Hey guys! I believe this is my first novelette/short story review of 2014! Actually, it's the first review of 2014! Whoo! I've read the first book of Stephanie Dray's The Nile Series: Lily of the Nile which was an amazing book that really sparked my interest in Egyptian history. I was scouting Amazon for some fun reads when I came across this novelette. The title itself sounds really interesting, after all, it's saying that the Princess MUST die. Second, the cover looks absolutely stunning which is another bonus although we should never judge a book by its cover right? Last, it's free! Yes it is, like all my Amazon book reviews so after reading if you're interested, just go ahead and click the cover. Enough said, let's get into the review!
This story, which heads up, I'm shortening to TPOEMD because it's easier for reference, focuses a lot on the character growth of Princess Arsinoe. At the beginning, she was this soft-hearted kind girl who was viewed as "weak" by her mother and those at the Egyptian court. When she was arranged to marry the King of Thrace, she meets his illegitimate son, Cassander, and he becomes one of her close friends in her new home. At Thrace, she meets her other stepson Prince Agathocles who tries to make a move on her almost immediately. Due to her soft nature, she struggles to find her place at court and in her new family. She connects with her step daughter who insists on being called Bunny as a way of forming one of her first close female relationship.

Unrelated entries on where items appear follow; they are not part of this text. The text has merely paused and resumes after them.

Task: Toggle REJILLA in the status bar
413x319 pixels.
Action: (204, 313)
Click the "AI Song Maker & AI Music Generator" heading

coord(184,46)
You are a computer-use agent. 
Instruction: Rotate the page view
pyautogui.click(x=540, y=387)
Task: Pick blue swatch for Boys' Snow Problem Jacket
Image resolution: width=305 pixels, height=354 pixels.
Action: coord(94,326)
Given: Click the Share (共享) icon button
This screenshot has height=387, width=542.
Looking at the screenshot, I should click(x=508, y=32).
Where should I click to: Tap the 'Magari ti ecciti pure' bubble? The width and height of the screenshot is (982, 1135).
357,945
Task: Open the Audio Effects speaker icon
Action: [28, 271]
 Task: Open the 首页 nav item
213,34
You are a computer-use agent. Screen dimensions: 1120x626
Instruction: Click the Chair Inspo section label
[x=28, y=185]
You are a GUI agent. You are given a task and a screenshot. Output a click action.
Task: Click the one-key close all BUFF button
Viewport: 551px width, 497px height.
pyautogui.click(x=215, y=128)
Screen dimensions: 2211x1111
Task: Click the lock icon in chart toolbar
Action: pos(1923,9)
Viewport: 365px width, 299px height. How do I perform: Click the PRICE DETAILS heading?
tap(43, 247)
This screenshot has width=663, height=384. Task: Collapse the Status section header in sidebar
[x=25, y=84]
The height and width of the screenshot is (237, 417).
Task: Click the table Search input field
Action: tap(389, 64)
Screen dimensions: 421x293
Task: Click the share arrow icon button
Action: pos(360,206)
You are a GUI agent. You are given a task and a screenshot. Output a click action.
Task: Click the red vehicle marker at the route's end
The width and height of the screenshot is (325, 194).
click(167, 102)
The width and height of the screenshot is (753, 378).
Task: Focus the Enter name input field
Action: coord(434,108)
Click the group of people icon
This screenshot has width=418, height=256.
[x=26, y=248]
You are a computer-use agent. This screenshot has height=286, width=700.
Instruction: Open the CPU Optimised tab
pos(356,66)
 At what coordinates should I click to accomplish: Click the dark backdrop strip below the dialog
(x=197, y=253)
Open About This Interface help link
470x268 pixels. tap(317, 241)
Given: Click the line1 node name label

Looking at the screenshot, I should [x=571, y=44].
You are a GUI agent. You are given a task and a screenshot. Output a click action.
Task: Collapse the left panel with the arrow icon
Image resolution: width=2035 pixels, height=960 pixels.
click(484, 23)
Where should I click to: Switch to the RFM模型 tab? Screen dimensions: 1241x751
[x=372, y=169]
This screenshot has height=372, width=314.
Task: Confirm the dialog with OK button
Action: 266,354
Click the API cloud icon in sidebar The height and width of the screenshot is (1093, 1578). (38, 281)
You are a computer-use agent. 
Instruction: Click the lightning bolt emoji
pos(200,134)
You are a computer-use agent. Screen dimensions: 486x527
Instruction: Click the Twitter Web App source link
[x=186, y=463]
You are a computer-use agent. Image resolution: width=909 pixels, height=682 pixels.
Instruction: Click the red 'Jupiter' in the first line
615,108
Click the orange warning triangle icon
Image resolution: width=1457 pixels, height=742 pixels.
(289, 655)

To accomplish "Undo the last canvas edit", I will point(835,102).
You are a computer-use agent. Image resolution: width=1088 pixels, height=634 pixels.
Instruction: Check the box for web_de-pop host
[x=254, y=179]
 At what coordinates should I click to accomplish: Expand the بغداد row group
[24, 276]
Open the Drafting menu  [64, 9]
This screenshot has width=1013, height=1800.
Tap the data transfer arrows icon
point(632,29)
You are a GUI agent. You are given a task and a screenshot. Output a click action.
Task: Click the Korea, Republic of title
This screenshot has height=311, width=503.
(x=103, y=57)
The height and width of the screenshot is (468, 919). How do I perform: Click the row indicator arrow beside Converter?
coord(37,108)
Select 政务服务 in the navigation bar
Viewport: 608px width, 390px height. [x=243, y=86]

Now what's a good historical fiction story without some court scandal? Remember Cassander, well there's a little romance around him and Arsinoe. Arsinoe stubbornly refuses to admit her feelings and tries to keep away. Cassander is a stable boy, she is the Queen of Thrace, it's no hope. Yet we all know that love is not one to be slighted with. She eventually gives in and meets him, only to be betrayed by the ones who called themselves her friends.
To prevent any spoilers from getting out there, Arsinoe learns that court and the royalty is no place for a love, kindness, trust, or any of those "good" virtues to exist. Everyone is thieving, cynical, sly, and out to get their own. The ending exemplifies her growth from a girl to a woman. It depicts her determination to no longer be trampled upon by other and to become Queen of Egypt one day. In short, the person who she was, a princess of Egypt, died with....not finishing that sentence.
Of course I couldn't be left with that information only. With the wonderful help of Wikipedia, I found out that Arsinoe did indeed become Queen of Egypt through a joint marriage with her brother. After her first husband died, she married her paternal half brother, but the marriage didn't end so well. She fled to Egypt where she married her brother (full blood relation) and became Queen of Egypt. She was influential and made an impact on Egyptian culture and society. Here's the link if you're interested.
So that's it for my review. Definitely a great start to the New Year I think. Yay! Let me know what you think down below and if you haven't checked out Stephanie Dray's other books, you should check them out ASAP! They're good! Well...Lily of the Nile was AMAZING and I expect nothing less from Song of the Nile.